#### 作業指示
1 > 遊戯王ドラフトの文章をもとに、次の問いに答えよ。
(a) 市販のパックなどを用いるドラフトは、いわゆる何と呼ばれているか。
(b) リミットレギュレーションの改訂は何か月に一度行われるか。
(c) 筆者がドラフトに必要だとして購入し、二日後に禁止になったカードは何か。
2 > 遊戯王ドラフトの文章で、筆者がドラフトを「貴族の遊び」と呼ぶのはなぜか。一〜三文で説明せよ。
3 > 遊戯王ドラフトの文章の最後の文のあとを引き取り、続きを書き進めよ。

現代遊戯王では得にくい知識や経験が手に入る。現代遊戯王では見せてくれないカードの一面が見られる。これはドラフトプール作成者に留まらず参加者でも当てはまることだが、より主体的に手に入るということでドラフトプール作成者の立場は魅力的だ。

そして得た知識は存分に現代遊戯王に還元できる。

その4、そもそもドラフトが面白い

遊戯王はその性質上市販のパックなどを用いてのドラフト、いわゆるシールドドラフトができない(厳密にいうとできる。詳しくは爆アド.comへ)。そのためドラフトをやるとなるともっぱらキューブドラフトで、それにはあなたの考えたドラフトプールが必要だ。

友人たちとワイワイ囲んでやるドラフトという遊びはとてつもなく楽しい。「このカードが取られた!」「こんなデッキができた」「あんなコンボができた」。そんな言いあいをしながらやるドラフトは本当に楽しい。ただ僕がつねづね思っているのがドラフトは「貴族の遊び」である、ということ。

なぜなら通常の遊戯王に比べて必要なリソースが多い。多人数でやるため人手も必要だし、その分膨大なカードとそれに付随するサプライが必要。さらには全員で長時間過ごせる場所も必要だ。僕が「貴族の遊び」と呼称する理由も明白だろう。ドラフトをやるハードルは非常に高い。

しかし、あなたがドラフトプールを考えて作成することでそのハードルは格段に下がる。あとはもう知り合いの遊戯王プレイヤーとデュエルスペースのあるカードショップに集まるだけ。ドラフトプール作成者は貴重なのだ。だからこそドラフトプールを作成してドラフトのためのハードルを下げることは魅力の一つとなりうる。

その5、リミットレギュレーションを超越できる

またおまけ程度の魅力だが、リミットレギュレーションに一喜一憂することがなくなる、というのも挙げられる。

遊戯王プレイヤーにとって三か月に一度のリミットレギュレーション改訂は重要なイベントだろう。自分の所持しているカードが禁止になったりでもしたら大変だ。カードショップで買い取ってもらえなくなるし、基本的に日の目を見ることはなくなる。自宅のストレージの肥やしとなるだろう。

しかし、ドラフトプール作成者なら自分のドラフトで活用できる。禁止になっても利用できるのだから一喜一憂する必要が無い。むしろドラフトしかしなくなった人は気にする必要が無いといえる。おかげでリミットレギュレーション改訂があと数日で控えてるというのにこの男、「星杯の神子イヴ」をドラフトに必要だからと購入し無事二日後に禁止になっていた(しかしノーダメージ)。

#### データ抜粋

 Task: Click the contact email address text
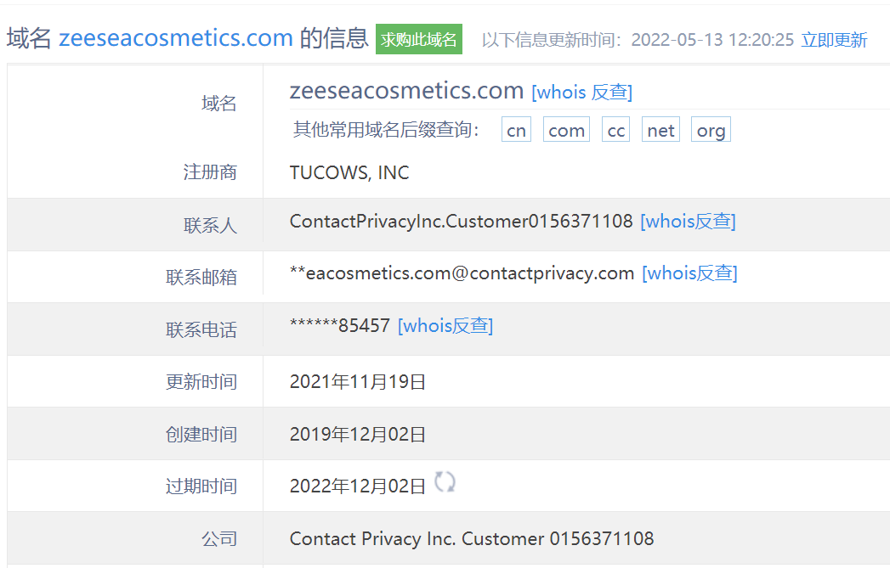pyautogui.click(x=462, y=273)
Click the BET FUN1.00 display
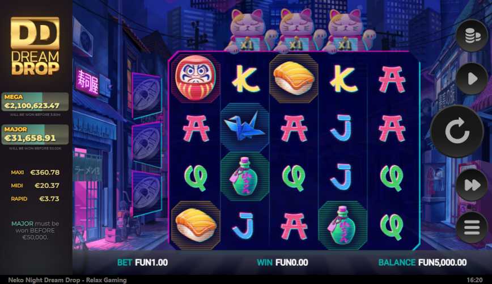Screen dimensions: 492x284 click(x=142, y=262)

#### 解答
1 >
(a) シールドドラフト
(b) 三か月に一度
(c) 「星杯の神子イヴ」

2 > 通常の遊戯王に比べて、必要なリソースが多いからである。多人数で行うので人手がいり、その分膨大なカードとそれに付随するサプライも必要になる。さらに、全員で長時間過ごせる場所も用意しなければならない。

3 >
以上が、僕が考えるドラフトプールを作成する魅力だ。


ちなみになぜ普段シャドウバースの話ばかりしているのにも関わらず、こんなに熱くドラフトプールを作ることの魅力を語っているかというと、シャドウバースを始めとするデジタルカードゲームではこんな自由なことできないからだ。

以前僕は「遊戯王からシャドウバースへの転向」という記事で、遊戯王とシャドウバースを比較してシャドウバースの魅力を語ったことがあった。

ただ個人的には遊戯王にもシャドウバースに負けず劣らずの魅力がたくさんあると考えていて、そのうちの一つがドラフトプールの作成に代表されるような遊び方の自由度の高さにあると思う。

シャドウバースはデジタルであるがゆえに、運営の定めたルールの範囲内でしか遊べない。エラッタされたカードをそれ以前の効果では利用できないし、別のクラスのカードを一緒くたにして遊ぶこともできない。神経衰弱チェスといった通常のカードゲームを超えた遊びもできない。

しかし、遊戯王はできる。

遊戯王をやっているときはそんな魅力に気付かなかったが、いざ離れてみてシャドウバースの窮屈さから気付かされた。

ドラフトプール作成の極意

話を元に戻すと、ドラフトプール作成の魅力については以上の通りだ。なので最後に僕がドラフトプールを作るときに意識していることについて、いくつか書き残しておく。

いざ作成してみようとなったとき、自由度が高すぎて逆に困ることがあると思う。そんなとき参考にでもしてくれたら幸いだ。

ステップ1;コンセプトを決める

まずコンセプトを決めよう。それすらもザックリしているが、要はドラフトでどんな遊戯王をやりたいかだ。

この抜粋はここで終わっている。